熱帯は英語でtropicalだが語尾のicalは接尾辞にすぎず、意味はtropにあってそれはtrophy(トロフィー:戦利品)と同根の「回転」であるという。

戦利品ないし獲物は、往って捕ってくるものである。
いずれも往復行為を前提とし、その行為の両端には身体動作としての回転が存在する。
語源は異なるが、英語のfetchという動詞もその動線をイメージさせる。

さてtropicalが「熱帯」を表すのは、傾斜した地軸による地球の公転が、見かけの上で赤道を中心とした一年を周期とする太陽の往復運動をもたらしているからである。
その往復運動の両端つまり回転の場所を「北回帰線」および「南回帰線」といい、その往復運動の範囲を熱帯という。

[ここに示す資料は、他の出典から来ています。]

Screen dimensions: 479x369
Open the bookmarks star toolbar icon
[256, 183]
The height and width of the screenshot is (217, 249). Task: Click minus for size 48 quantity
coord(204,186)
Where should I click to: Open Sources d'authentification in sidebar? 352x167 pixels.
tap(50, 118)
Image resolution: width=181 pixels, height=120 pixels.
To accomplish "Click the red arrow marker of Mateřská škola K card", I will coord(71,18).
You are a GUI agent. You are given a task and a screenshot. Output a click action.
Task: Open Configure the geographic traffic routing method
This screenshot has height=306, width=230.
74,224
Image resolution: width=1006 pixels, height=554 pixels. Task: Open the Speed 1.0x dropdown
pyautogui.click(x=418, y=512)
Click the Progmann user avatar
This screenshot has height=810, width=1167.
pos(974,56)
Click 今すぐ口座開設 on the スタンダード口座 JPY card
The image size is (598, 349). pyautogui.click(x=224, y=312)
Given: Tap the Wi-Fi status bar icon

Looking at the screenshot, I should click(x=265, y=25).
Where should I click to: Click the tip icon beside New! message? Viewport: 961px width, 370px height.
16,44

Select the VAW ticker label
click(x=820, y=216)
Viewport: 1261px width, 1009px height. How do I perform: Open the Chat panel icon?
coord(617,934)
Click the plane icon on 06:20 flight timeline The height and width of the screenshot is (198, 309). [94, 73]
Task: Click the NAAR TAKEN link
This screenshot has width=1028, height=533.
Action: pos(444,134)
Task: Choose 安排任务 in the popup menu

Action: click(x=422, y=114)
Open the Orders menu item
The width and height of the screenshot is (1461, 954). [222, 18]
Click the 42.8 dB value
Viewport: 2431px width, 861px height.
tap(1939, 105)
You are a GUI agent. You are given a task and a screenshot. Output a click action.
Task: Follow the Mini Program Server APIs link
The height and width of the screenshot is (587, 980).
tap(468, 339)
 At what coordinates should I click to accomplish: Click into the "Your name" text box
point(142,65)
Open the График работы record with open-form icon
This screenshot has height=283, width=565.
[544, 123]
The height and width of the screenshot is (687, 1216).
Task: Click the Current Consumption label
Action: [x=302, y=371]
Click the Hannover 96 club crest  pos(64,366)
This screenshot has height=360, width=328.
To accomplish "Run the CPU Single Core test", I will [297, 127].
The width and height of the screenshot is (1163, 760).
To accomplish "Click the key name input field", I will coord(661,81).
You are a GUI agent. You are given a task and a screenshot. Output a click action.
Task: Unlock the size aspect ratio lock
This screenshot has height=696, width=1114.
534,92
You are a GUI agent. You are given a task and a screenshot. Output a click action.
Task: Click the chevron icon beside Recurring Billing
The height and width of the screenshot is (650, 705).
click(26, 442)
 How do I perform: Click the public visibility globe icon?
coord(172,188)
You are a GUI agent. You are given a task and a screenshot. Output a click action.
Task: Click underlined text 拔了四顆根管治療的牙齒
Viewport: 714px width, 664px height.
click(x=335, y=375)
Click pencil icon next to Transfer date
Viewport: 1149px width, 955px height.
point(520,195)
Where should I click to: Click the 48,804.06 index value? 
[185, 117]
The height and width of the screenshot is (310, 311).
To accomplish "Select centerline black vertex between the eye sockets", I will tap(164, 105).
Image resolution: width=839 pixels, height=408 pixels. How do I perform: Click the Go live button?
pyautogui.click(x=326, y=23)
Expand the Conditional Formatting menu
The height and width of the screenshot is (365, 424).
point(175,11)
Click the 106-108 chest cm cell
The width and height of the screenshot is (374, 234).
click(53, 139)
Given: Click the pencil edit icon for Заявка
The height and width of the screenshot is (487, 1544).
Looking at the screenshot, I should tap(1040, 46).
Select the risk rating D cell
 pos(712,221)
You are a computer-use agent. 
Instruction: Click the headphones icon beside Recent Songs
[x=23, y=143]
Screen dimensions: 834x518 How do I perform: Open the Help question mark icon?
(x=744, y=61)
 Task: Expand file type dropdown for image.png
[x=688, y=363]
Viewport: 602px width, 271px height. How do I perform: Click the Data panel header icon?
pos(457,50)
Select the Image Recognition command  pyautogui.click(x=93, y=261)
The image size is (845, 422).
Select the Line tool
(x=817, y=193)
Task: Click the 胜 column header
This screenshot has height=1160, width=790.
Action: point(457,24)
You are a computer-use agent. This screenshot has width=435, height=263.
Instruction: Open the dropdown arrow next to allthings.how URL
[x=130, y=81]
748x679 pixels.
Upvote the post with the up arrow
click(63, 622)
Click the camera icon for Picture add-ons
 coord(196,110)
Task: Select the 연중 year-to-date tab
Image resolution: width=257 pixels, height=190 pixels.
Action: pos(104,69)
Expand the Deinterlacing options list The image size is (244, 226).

だから、クロード・レヴィ=ストロースがブラジルでの調査から15年を経て、1954年10月12日から書き始め翌年3月5日に擱筆した自著に Tristes Tropiquesすなわち「悲しい熱帯」と題したのは、tropiqueに持ち帰り品(民族具のみならず調査ノートも)採集者でもある民族学者(現在では文化人類学者というが)の悲傷と、新大陸原住者の広範囲な絶滅をもたらして莫大な富を持帰った感染症媒介者(白人)の裔であることのそれをも重ねてのことだった。
それはたとえば上巻「第三部 新世界」の「8 無風帯」において、「第二の罪」(第二の「原罪」?)および「人類はかつてこれほど悲痛な試練を経験をしたことがなかった」と記している(室淳介訳)ことでも明らかである。

ただし、原著作権が有効である期間内に、その作品に対して珍しく『悲しき南回帰線』(室訳)と『悲しき熱帯』(川田訳)の2種類の翻訳書が存在するにもかかわらず、原タイトルのニュアンスを日本語で表わすことはできないのである。